Given text:
"""

One can calculate, \({\hat{{\varvec{\beta }}}} = [ \begin{array}{*{4}{c}} \bar{y}_{1\cdot }&\bar{y}_{2\cdot }&\cdots&\bar{y}_{t\cdot } \end{array} ]' \), \({\hat{{\varvec{\Phi }}}}=({\hat{\sigma }}^2/v)\mathbf {I}_t\), \({\hat{w}}_{11}=2{\hat{\sigma }}^4/(n-t)\), \({\hat{\mathbf {P}}}_1=-(v/{\hat{\sigma }}^4)\mathbf {I}_t\), \({\hat{{\varvec{\Psi }}}} =({\hat{\sigma }}^2/v)(\mathbf {I}_t - t^{-1}\mathbf {1}_t\mathbf {1}'_t)\), \(A_1 = 2(t - 1)^2/(n - t)\), \(A_2 = 2(t - 1)/(n - t)\), \(B = (t + 5)/(n - t)\). Moreover, \({\hat{{\varvec{\Phi }}}}_{\mathrm {A}} = {\hat{{\varvec{\Phi }}}}\) by the following lemma.

Lemma 6

If the model satisfies Zyskind’s condition, then \({\hat{{\varvec{\Phi }}}}_{\mathrm {A}} = {\hat{{\varvec{\Phi }}}}\).

Note that every fixed-effects linear model satisfies Zyskind’s condition, because the column space of \({\varvec{\Sigma }}\mathbf {X}= \sigma ^2\mathbf {X}\) is contained in the column space of \(\mathbf {X}\).

"""

Records shown:
"""

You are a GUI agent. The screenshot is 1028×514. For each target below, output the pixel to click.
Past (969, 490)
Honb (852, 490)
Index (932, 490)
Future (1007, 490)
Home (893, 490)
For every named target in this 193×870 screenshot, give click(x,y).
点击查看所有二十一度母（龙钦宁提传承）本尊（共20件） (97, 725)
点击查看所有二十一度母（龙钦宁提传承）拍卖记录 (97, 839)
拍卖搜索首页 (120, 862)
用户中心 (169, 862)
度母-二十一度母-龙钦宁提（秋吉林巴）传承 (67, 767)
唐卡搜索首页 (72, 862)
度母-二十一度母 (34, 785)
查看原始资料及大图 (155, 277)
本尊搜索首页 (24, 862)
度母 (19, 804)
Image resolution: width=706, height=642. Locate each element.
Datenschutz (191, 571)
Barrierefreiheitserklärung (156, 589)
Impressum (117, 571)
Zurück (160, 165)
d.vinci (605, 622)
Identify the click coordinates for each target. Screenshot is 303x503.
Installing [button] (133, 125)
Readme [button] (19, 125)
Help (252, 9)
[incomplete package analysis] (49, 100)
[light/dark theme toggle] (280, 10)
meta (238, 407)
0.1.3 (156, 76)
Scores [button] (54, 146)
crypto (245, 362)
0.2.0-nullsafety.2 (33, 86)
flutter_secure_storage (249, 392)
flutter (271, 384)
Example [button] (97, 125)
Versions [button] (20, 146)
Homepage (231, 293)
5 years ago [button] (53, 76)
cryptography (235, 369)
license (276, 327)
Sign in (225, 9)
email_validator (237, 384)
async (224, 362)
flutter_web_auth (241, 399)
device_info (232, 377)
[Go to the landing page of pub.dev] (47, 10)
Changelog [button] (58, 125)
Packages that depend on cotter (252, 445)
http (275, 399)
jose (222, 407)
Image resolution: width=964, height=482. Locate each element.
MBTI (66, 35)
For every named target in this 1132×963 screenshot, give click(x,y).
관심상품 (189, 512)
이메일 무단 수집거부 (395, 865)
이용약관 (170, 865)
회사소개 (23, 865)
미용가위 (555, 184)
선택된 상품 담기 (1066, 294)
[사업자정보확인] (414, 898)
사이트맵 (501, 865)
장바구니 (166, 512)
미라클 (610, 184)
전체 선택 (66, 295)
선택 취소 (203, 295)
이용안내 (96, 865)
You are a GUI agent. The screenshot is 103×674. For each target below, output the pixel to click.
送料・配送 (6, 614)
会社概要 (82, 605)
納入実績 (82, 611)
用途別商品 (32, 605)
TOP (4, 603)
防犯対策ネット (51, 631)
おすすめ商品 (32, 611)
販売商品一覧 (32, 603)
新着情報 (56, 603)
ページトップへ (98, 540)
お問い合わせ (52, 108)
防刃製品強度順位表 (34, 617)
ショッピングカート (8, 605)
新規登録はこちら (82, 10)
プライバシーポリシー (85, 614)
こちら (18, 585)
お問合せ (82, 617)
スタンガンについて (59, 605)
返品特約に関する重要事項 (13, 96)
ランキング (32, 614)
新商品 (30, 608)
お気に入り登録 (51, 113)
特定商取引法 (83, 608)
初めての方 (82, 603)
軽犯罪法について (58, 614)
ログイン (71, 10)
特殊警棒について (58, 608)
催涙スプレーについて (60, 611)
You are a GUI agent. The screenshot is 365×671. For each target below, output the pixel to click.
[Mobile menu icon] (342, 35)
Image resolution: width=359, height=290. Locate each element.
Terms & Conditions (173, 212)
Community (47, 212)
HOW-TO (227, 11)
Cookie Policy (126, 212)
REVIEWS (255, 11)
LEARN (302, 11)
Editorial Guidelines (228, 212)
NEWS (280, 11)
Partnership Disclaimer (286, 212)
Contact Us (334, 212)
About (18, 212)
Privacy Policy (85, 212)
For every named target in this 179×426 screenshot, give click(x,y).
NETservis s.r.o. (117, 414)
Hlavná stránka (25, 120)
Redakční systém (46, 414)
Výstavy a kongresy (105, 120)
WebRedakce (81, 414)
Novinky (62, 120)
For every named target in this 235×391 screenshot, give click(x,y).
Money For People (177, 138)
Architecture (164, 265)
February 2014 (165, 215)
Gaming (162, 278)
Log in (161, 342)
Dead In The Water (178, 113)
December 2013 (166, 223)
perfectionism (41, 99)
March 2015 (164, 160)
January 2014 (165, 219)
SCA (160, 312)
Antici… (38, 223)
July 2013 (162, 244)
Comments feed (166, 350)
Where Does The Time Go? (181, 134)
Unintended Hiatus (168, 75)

"""

In the text on Zyskind's condition, find every quantity whose formula has n − t in the denominator. List each one with its formula.

Solution below:
ŵ₁₁ = 2σ̂⁴/(n − t)
A₁ = 2(t − 1)²/(n − t)
A₂ = 2(t − 1)/(n − t)
B = (t + 5)/(n − t)